Sri Venkateswara Cine Chitra India Private Limited
- Company type: Private
- Industry: Entertainment
- Founded: 2003; 23 years ago
- Headquarters: Hyderabad, India
- Key people: B. V. S. N. Prasad Bhogavalli Bapineedu
- Products: Films
- Owner: B.V.S.N. Prasad

= Sri Venkateswara Cine Chitra =

Indian film production company

Sri Venkateswara Cine Chitra is an Indian motion picture production, and distribution established by B. V. S. N. Prasad, an Indian film producer. The company was founded in the year 2003 and is based in Hyderabad and had produced several successful Telugu films. In 2012, the production company announced a partnership with Reliance Entertainment. The first film in partnership with Reliance, Devudu Chesina Manushulu was released in August 2012. Designated partners of Sri Venkateswara Cine Chitra are Prasad and Bhogavalli Bapineedu.

-----

• [GIVEN EXERCISE A]:
Set down the part of the company profile that begins with the words containing "Sri Venkateswara Cine Chitra India" and ends with "and Bhogavalli Bapineedu.", copying it word for word.
• [GIVEN EXERCISE B]:
Please list every field label in the summary list at the top of the company profile.
• [GIVEN EXERCISE C]:
According to the company profile, which company did Sri Venkateswara Cine Chitra announce a partnership with in 2012?

[Records of locating words and on-page elements]
-----

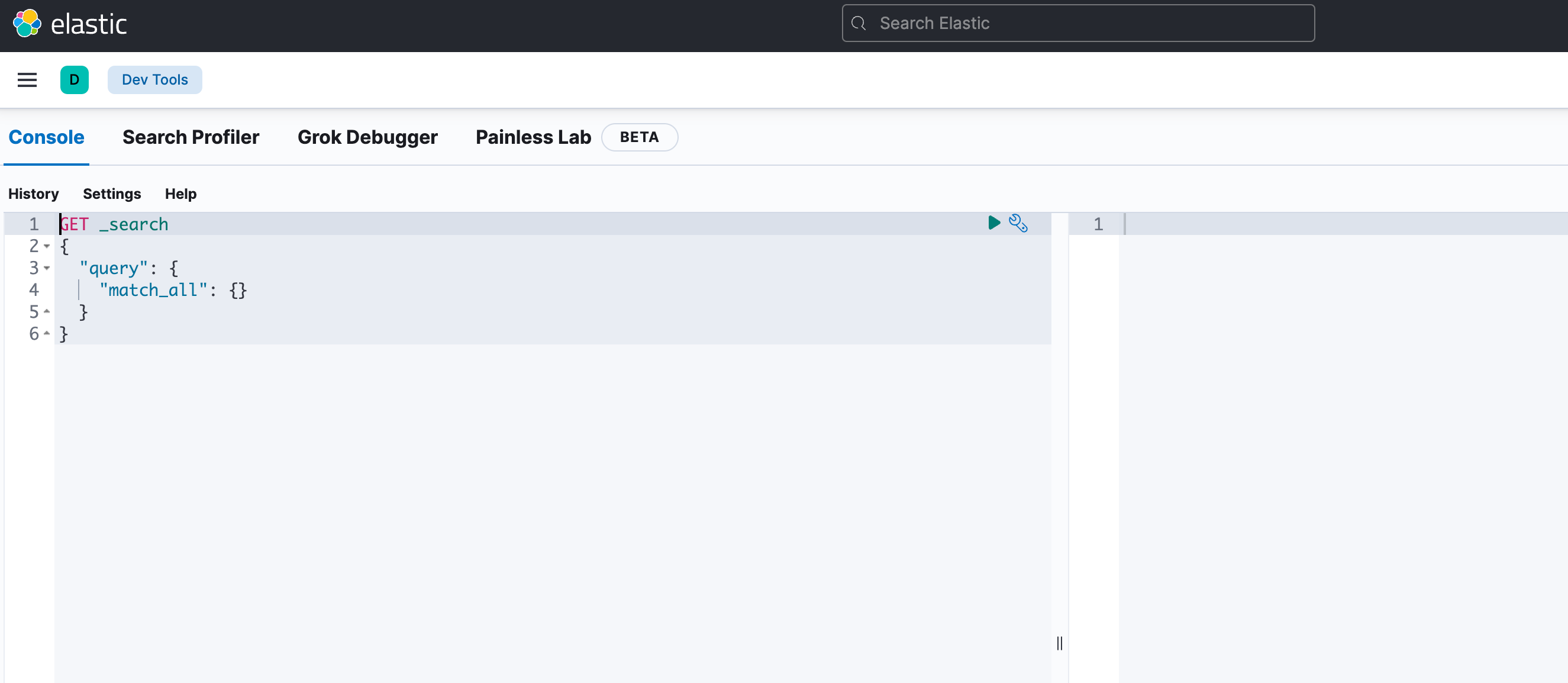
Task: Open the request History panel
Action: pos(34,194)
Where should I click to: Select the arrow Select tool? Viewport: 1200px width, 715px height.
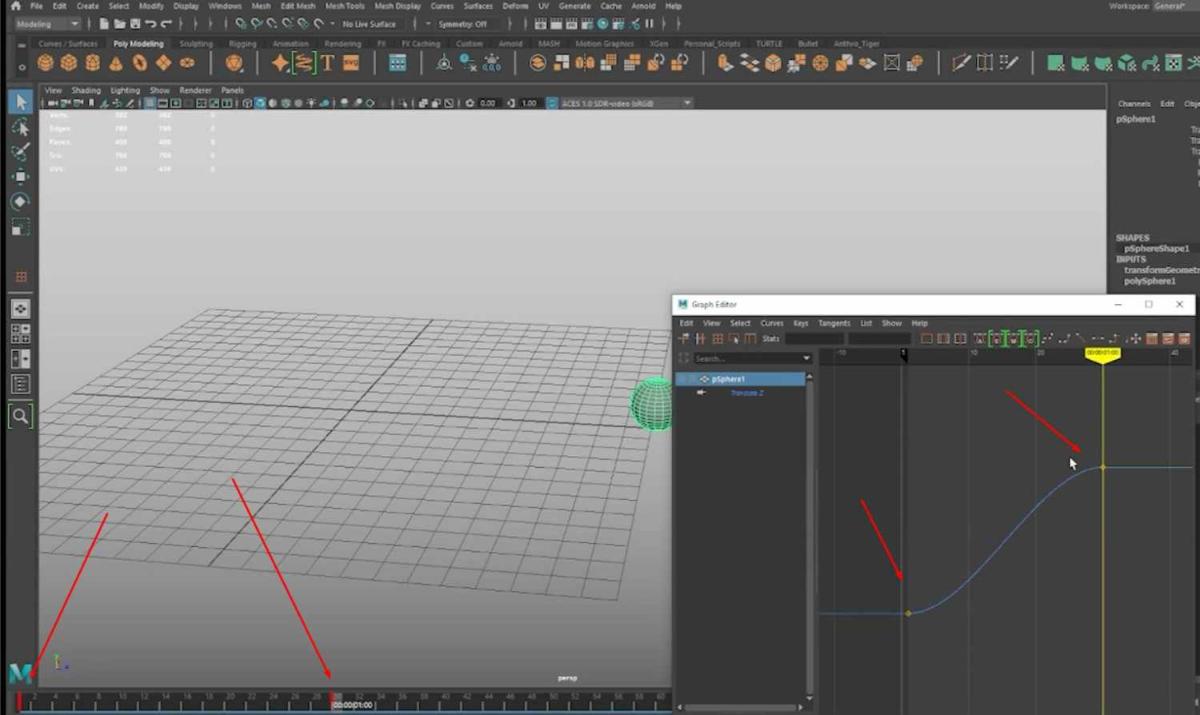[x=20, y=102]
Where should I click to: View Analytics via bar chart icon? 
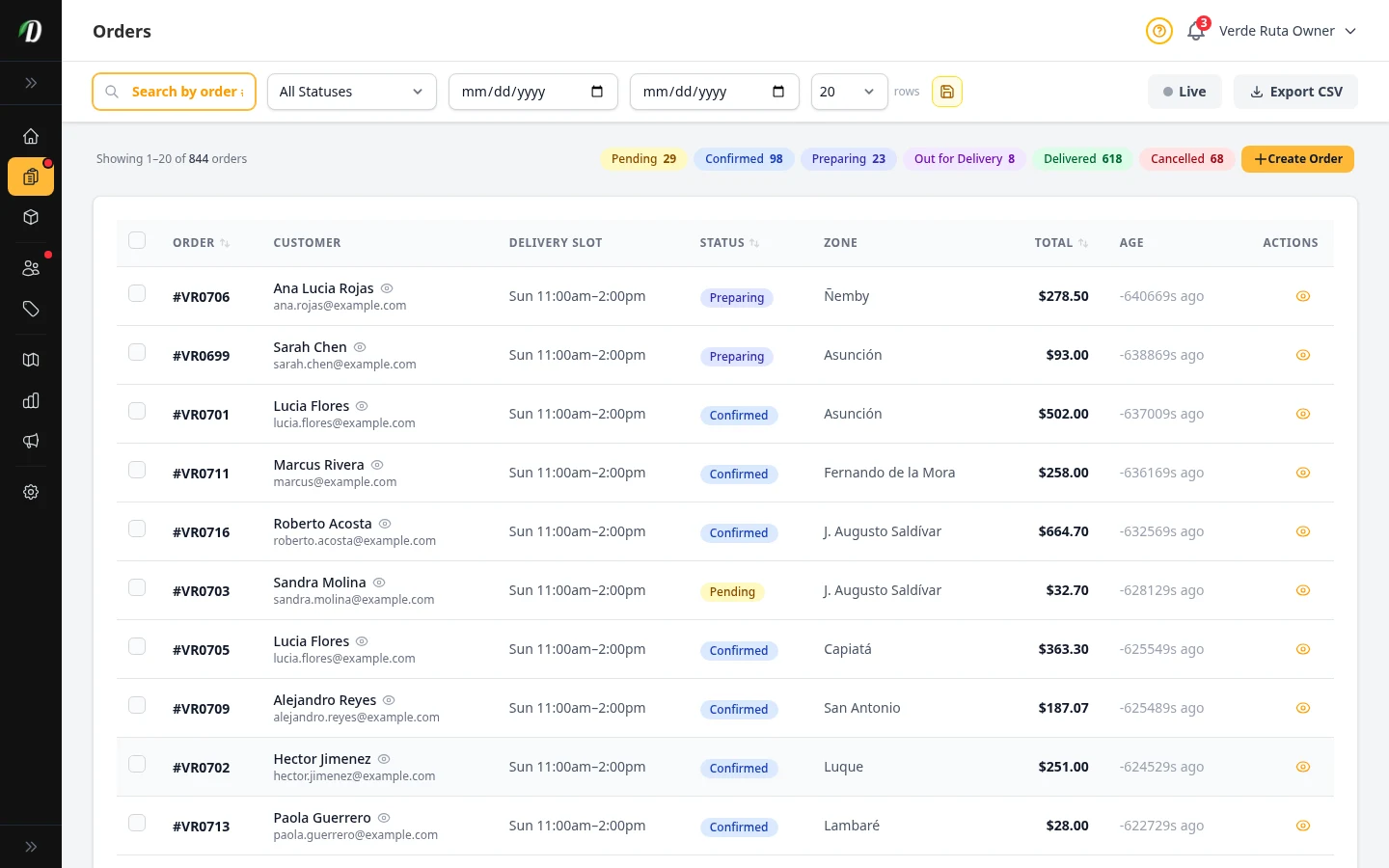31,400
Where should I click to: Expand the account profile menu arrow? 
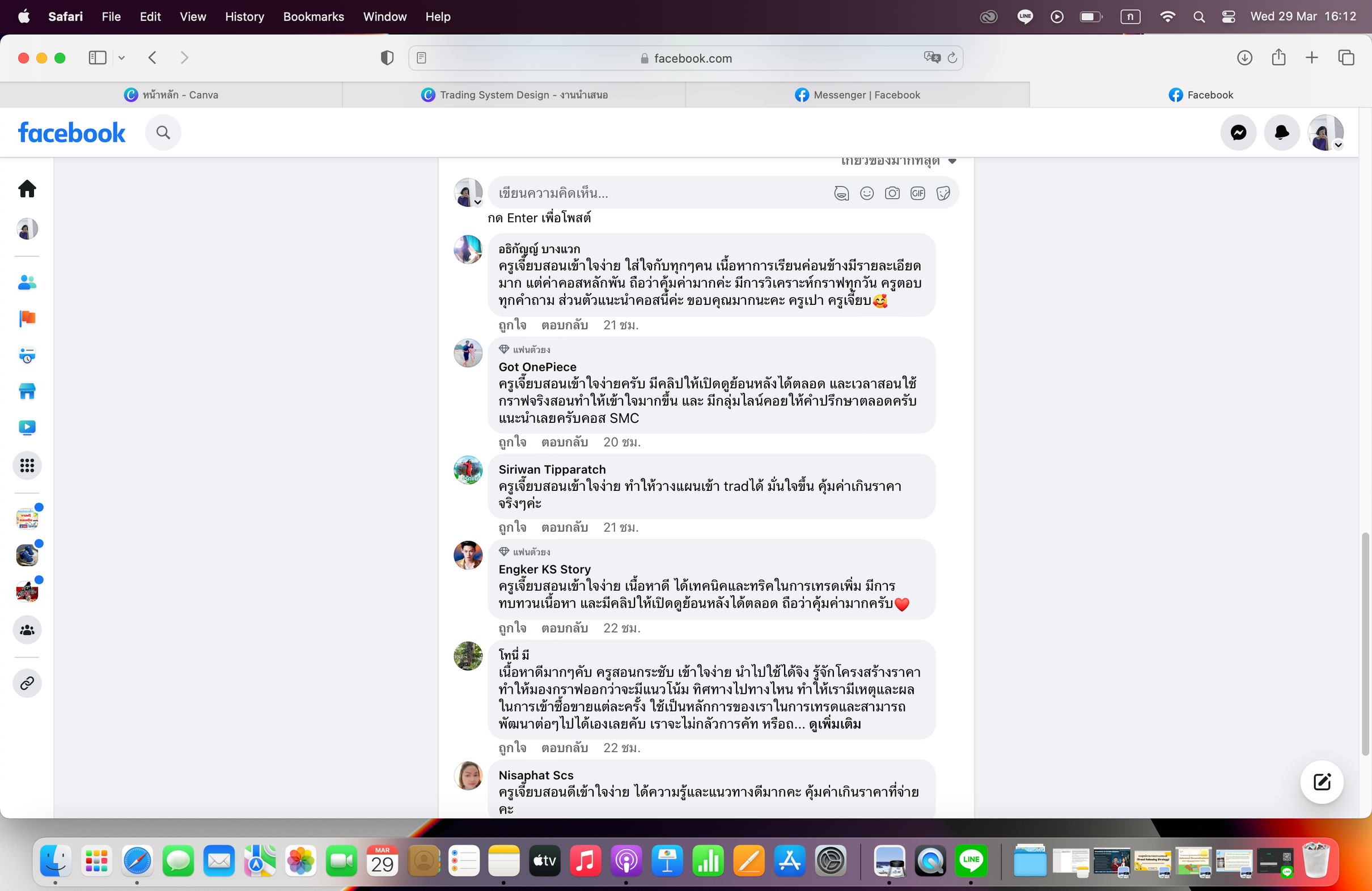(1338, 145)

-----

• [EXPECTED ANSWER A]:
Sri Venkateswara Cine Chitra India Private Limited
- Company type: Private
- Industry: Entertainment
- Founded: 2003; 23 years ago
- Headquarters: Hyderabad, India
- Key people: B. V. S. N. Prasad Bhogavalli Bapineedu
- Products: Films
- Owner: B.V.S.N. Prasad

= Sri Venkateswara Cine Chitra =

Indian film production company

Sri Venkateswara Cine Chitra is an Indian motion picture production, and distribution established by B. V. S. N. Prasad, an Indian film producer. The company was founded in the year 2003 and is based in Hyderabad and had produced several successful Telugu films. In 2012, the production company announced a partnership with Reliance Entertainment. The first film in partnership with Reliance, Devudu Chesina Manushulu was released in August 2012. Designated partners of Sri Venkateswara Cine Chitra are Prasad and Bhogavalli Bapineedu.

• [EXPECTED ANSWER B]:
Company type, Industry, Founded, Headquarters, Key people, Products, Owner

• [EXPECTED ANSWER C]:
Reliance Entertainment